Private fisheries won’t work

David Lavigne
The Ottawa Citizen
July 17, 1997

We have a serious problem with fisheries in this country.  Anyone who has been reading the Ottawa Citizen over the past few weeks will understand a large part of the prob­lem: repeated failures in fisheries management, due in part to a failure by government bureaucrats and politi­cians to heed scientific advice and to learn from the past — a common ten­dency of governments, which the late historian, Barbara Tuchman, called “wooden-headedness.”

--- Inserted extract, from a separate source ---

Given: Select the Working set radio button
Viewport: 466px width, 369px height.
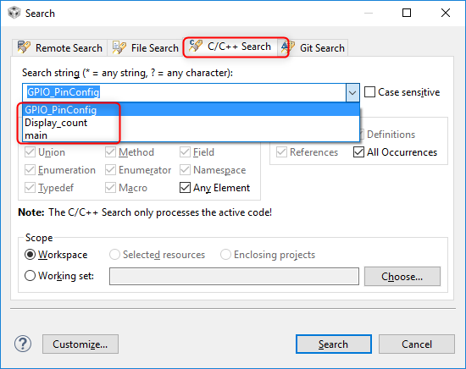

Appropriately, the Citizen has begun to discuss remedies, first in an editori­al (“Fishy Science,” June 26) and then in an opinion piece by Elizabeth Brubaker, executive director of Envi­ronment Probe (“How to save fish … and fishers,” July 8). In both cases, the proposed solution to the fisheries cri­sis (and perhaps to our environmental problems generally) is “privatization.”

This is analogous to suggesting that the solution to a car with a flat tire is to give away the car.

The first problem in implementing privatization is defining the resource to be privatized. Is it a single species such as Atlantic cod? Or Atlantic cod and its habitat? Or the entire ecosys­tem in which cod is found, including its prey species, predators and the many components that have no imme­diate or obvious economic value.

Assuming we can define the nature of the resource, the next problem is determining its geographical limits. This is not unique to the privatization solution; it is a major issue in resource management generally. One of the greatest difficulties in the current Pa­cific salmon war arises because fish do not respect international bound­aries (or boundaries of any kind).